(Records excerpted from a collection)

━━━━━━━━━━

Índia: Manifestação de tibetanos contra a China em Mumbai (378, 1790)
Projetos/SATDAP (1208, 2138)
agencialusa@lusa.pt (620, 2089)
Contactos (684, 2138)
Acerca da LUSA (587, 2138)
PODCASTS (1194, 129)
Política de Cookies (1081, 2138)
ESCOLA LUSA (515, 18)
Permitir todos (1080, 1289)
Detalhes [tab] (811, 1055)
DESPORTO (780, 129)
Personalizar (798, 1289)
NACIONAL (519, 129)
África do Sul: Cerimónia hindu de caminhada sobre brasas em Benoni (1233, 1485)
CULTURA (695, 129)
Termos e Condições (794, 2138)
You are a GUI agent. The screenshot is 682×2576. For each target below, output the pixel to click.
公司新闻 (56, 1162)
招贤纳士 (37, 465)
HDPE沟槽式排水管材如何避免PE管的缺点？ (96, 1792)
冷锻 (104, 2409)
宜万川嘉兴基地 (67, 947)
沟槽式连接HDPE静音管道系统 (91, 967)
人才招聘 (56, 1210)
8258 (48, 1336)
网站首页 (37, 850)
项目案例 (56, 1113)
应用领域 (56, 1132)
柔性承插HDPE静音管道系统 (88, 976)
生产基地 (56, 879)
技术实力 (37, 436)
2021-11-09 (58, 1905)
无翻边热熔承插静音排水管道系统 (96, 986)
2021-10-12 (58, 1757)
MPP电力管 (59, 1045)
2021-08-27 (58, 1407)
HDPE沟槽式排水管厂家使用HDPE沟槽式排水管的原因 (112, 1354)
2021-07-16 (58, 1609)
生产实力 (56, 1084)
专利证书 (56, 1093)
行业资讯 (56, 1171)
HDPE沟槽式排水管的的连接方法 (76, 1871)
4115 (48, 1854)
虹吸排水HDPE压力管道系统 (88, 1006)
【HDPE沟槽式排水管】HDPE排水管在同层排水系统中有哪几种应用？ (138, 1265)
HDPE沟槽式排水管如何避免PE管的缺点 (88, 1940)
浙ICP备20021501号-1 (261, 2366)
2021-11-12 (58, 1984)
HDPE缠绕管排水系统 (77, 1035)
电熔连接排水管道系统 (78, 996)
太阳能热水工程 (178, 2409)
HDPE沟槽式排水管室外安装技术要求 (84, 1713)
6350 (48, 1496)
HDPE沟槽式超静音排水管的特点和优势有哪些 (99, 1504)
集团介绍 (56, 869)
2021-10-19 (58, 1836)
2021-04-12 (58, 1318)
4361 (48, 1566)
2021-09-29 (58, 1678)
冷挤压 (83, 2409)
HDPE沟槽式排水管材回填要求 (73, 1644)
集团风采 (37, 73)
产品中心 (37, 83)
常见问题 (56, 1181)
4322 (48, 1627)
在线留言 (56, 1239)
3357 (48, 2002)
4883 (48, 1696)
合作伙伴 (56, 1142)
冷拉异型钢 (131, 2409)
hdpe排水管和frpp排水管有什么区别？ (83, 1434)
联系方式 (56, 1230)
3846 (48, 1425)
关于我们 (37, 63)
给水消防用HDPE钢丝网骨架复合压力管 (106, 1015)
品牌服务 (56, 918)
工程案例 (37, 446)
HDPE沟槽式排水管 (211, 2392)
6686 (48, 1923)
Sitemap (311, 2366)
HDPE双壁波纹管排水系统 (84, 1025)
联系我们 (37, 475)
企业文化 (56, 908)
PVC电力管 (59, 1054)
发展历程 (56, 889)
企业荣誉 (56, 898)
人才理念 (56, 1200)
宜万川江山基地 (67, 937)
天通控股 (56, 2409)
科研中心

━━━━━━━━━━

_Task item_
Each line from the top of the records above through the line containing "Detalhes [tab] (811, 1055)" needs to be transcribed exactly, and no line after it.

_Your solution_
Índia: Manifestação de tibetanos contra a China em Mumbai (378, 1790)
Projetos/SATDAP (1208, 2138)
agencialusa@lusa.pt (620, 2089)
Contactos (684, 2138)
Acerca da LUSA (587, 2138)
PODCASTS (1194, 129)
Política de Cookies (1081, 2138)
ESCOLA LUSA (515, 18)
Permitir todos (1080, 1289)
Detalhes [tab] (811, 1055)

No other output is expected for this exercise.